FRAGMENTO PARA LEER:
━━━━━━━━

Cucurto dice que se está preparando para el viaje a Alemania que lo alejará de los brillos de las bailantas, de esas tickis, siempre sonrientes, por una beca que ganó para hacer una residencia de escritores. “No sé por qué me eligieron, solamente ellos saben, yo sólo les mandé mis libros. Me eligieron por mi foto, por negro”, bromea. “Me gustaría transmitir el Mundial de Fútbol y escribir para algún diario. Ojalá sea para la Argentina, por ahora estuve hablando con un medio de Perú”, anticipa. “Brasil no lo gana seguro, yo sé que no lo gana; creo que está entre Argentina o algún país africano. Con los países europeos no creo que pase nada”, señala. Lo que “lamenta” de la beca es ser el único hispanohablante elegido, pero cuenta que va a ver qué pasa, que espera aguantar la vida allá, por lo menos, hasta el Mundial. En Alemania piensa, si todo sale bien, terminar la biografía de Don Ramón.
–¿Y cómo se lleva con el inglés?
–Es un inglés de supervivencia. Lo mío va a ser todo gestual: “Vení, pasá pa’ al cuarto” (cabecea varias veces), “come on, baby” (risas).

TEXTUAL:

Buen día, de nuevo! No a ustedes, a ustedes ya los saludé, sino a cada cliente que se acerca a la góndola, a cada sierva que viene a comprar dos manzanas para la abuela y una hojita de lechuga para el canario de la señora o un durazno para el rope de la patrona, o las que cuidan los críos de los ricos, ¿para qué tienen críos los ricos? ¡Para que los cuiden los demás! No, nada de eso, tienen críos para tener más poder, más empleados a quienes mandar, una cuida-críos, una maestra jardinera, un psicólogo infantil, un pedagogo de fonética inglesa y, sobretodo de sobretodos, para que su plata pueda seguir siendo administrada por escribanos y contadores de su confianza. La única manera de que esta gente confíe en algo más que el dinero. En el salón del supermercado se mezclan las razas y las condiciones sociales y las desviaciones sexuales se ven en la góndola de zanahorias o de berenjenas. A mí no me importa si los que compran son pobres o son ricos, sólo quiero que se vayan lo más rápido y no vuelvan más, claro que los despido llevándoles el carrito atestado de porquerías hasta las cajas de tarjetas Visa o American Express, con una gran sonrisa en la cara y un “Vuelva pronto, estaré para servirlo”. Servirlo, es la palabra que más le gusta a esta parche y pinche clase clienteril de ricos y pobres, putos y lesbianas, niños y jubilados, negros y blancos, yanquis o árabes, todos pertenecen al género humano por vocación y con eso alcanza para odiarlos. Los ricos odian a los pobres y los pobres son el gran problema de este mundo. Yo odio a los cabezas que desacomodan las góndolas y se llevan una baguette. ¡A esos habría que matarlos!

━━━━━━━━

OBJETIVO 1:
Según el fragmento para leer, ¿para qué es la beca que ganó Cucurto?

━━━━━━━━

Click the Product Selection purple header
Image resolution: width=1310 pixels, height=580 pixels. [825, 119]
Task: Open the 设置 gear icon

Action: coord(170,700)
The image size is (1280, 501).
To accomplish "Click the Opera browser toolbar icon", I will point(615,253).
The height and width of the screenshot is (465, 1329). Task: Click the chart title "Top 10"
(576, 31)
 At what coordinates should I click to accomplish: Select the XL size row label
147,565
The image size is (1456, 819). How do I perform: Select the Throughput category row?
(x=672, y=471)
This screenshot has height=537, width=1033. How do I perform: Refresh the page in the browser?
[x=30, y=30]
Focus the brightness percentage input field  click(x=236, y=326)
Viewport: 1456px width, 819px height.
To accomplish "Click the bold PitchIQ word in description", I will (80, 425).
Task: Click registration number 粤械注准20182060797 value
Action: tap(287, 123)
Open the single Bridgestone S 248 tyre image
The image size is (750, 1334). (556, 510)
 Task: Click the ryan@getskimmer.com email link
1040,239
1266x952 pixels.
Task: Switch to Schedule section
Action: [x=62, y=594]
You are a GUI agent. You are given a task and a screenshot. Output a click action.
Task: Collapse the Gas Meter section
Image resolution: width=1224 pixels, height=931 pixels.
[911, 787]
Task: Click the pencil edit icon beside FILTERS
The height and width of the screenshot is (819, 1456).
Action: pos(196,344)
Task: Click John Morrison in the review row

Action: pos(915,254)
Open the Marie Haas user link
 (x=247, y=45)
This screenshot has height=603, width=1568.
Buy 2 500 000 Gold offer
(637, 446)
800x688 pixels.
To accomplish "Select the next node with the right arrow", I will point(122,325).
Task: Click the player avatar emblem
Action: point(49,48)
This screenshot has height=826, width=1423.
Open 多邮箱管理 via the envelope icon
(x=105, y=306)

━━━━━━━━

OBJETIVO 2:
Saca todas las filas que contengan la cadena "link".

RESPUESTA COMPLETA 1:
Para hacer una residencia de escritores en Alemania.

RESPUESTA COMPLETA 2:
 Task: Click the ryan@getskimmer.com email link
Open the Marie Haas user link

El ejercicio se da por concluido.